[Start of Attachment]

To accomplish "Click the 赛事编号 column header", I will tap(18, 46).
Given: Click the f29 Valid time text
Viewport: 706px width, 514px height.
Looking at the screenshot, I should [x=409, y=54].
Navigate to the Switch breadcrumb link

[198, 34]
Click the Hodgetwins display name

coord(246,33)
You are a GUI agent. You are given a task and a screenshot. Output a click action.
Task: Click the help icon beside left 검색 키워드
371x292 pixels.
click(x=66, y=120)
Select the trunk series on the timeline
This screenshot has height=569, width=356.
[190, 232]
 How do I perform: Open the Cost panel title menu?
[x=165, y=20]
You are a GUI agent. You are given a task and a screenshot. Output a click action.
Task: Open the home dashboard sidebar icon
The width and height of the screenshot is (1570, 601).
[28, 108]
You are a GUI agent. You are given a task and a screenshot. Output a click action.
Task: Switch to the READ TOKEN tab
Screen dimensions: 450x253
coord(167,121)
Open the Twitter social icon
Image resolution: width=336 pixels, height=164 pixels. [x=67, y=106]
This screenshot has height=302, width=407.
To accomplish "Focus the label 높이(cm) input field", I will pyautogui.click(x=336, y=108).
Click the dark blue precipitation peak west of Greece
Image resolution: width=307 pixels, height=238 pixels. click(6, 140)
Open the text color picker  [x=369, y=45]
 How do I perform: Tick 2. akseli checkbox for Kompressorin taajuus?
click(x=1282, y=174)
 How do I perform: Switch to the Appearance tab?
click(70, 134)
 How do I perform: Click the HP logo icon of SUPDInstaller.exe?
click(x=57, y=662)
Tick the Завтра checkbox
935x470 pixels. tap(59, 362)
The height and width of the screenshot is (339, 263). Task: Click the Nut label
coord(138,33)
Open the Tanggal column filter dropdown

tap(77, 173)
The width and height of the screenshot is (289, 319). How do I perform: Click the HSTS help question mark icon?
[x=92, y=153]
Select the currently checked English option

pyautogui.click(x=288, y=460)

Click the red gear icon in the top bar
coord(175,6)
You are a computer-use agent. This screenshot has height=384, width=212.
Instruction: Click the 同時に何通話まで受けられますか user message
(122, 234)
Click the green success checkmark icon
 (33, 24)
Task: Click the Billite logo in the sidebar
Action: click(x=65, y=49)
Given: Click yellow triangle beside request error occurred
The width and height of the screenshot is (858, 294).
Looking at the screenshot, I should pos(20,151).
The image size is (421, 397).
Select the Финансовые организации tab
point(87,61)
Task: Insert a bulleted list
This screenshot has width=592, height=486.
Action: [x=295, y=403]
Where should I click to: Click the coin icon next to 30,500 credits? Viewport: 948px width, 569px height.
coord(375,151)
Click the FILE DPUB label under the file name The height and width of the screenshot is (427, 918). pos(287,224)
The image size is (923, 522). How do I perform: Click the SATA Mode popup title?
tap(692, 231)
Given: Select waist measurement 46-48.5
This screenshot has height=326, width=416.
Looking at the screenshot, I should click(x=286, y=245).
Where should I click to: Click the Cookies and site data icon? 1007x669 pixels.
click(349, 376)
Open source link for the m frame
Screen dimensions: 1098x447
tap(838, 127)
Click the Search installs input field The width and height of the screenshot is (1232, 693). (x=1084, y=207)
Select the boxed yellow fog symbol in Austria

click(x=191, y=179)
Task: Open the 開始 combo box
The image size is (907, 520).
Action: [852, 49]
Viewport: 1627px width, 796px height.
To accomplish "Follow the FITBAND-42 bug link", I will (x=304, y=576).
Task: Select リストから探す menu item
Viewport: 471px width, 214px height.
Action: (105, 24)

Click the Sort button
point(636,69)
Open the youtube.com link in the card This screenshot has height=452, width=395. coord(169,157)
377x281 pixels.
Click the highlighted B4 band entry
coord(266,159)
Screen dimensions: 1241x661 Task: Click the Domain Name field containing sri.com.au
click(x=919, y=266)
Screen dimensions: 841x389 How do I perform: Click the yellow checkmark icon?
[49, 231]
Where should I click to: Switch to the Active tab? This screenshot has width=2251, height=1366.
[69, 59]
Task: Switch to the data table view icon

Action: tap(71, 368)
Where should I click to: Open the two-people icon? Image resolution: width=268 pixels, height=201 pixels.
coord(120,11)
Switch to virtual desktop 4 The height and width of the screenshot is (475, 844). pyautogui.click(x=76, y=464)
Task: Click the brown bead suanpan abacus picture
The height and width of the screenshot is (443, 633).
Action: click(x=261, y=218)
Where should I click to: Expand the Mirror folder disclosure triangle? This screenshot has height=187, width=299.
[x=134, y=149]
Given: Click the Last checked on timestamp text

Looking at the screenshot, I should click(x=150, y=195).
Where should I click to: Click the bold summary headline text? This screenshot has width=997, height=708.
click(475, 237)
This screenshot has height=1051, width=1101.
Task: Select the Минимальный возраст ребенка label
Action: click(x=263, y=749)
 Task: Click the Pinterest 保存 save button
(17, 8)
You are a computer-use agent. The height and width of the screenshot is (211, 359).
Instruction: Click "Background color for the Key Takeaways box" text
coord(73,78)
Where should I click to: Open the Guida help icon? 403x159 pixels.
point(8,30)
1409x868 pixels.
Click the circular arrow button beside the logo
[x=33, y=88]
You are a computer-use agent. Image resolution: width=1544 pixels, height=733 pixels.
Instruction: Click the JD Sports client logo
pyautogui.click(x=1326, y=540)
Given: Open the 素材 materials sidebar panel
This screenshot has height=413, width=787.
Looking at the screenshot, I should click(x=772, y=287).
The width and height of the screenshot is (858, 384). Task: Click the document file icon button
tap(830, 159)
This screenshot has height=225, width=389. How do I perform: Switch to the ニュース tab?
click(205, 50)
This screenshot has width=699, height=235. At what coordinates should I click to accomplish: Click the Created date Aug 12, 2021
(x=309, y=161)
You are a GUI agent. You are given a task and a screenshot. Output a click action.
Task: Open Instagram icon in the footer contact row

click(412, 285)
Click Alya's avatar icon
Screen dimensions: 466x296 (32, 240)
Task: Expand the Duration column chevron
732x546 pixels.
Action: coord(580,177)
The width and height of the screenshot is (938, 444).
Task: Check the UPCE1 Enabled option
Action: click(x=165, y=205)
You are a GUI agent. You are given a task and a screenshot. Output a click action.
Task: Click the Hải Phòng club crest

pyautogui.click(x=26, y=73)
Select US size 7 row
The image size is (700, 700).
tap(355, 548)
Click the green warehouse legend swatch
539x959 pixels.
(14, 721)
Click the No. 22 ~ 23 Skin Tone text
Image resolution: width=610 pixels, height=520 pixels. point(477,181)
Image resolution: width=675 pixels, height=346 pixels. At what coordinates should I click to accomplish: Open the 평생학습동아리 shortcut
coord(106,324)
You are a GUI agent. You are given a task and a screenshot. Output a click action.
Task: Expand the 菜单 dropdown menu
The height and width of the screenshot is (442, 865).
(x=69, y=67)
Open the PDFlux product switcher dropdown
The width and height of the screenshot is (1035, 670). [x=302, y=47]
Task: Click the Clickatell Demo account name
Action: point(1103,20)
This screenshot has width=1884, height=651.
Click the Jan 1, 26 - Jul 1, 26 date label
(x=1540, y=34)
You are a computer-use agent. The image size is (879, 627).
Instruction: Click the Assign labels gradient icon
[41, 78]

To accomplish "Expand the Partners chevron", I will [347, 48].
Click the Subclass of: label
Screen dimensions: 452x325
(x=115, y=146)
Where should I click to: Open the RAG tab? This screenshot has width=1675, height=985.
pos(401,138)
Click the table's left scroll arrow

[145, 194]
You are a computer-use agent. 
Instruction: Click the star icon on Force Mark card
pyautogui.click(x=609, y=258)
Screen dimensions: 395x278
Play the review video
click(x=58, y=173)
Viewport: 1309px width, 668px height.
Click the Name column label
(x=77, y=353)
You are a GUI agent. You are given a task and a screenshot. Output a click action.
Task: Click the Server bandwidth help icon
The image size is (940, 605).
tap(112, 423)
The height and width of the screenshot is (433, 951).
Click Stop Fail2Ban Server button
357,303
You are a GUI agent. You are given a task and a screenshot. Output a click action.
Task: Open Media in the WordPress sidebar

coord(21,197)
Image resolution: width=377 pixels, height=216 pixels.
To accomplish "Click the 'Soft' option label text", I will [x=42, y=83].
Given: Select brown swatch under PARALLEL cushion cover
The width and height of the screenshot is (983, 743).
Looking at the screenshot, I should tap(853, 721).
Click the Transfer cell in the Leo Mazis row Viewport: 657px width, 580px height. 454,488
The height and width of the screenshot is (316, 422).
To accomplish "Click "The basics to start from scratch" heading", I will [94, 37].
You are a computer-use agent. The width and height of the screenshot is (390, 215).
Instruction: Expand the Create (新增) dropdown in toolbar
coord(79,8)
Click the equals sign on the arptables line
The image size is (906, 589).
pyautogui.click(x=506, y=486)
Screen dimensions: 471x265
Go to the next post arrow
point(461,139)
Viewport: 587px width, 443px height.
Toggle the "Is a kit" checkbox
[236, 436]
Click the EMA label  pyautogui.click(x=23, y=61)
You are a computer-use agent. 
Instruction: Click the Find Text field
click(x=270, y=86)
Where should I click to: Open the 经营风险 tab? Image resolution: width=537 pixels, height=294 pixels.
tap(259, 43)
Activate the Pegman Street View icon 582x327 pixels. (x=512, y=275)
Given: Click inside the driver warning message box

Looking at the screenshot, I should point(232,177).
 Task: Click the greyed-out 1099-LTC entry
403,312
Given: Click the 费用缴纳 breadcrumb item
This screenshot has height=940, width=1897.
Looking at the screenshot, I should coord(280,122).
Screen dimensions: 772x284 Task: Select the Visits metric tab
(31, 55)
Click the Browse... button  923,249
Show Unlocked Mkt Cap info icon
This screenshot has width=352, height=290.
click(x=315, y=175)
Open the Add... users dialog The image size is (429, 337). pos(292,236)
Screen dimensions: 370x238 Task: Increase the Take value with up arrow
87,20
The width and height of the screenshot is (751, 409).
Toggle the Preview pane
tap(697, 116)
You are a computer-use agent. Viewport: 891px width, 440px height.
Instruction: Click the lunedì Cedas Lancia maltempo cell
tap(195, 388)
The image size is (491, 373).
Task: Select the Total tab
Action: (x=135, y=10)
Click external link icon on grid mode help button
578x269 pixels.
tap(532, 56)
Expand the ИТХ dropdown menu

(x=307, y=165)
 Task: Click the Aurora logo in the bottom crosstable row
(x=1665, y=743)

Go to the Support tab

[End of Attachment]

WORK REQUEST:
Exactly how many lines of the listing hold the word "item"? State only the number.

WRITTEN RESPONSE:
2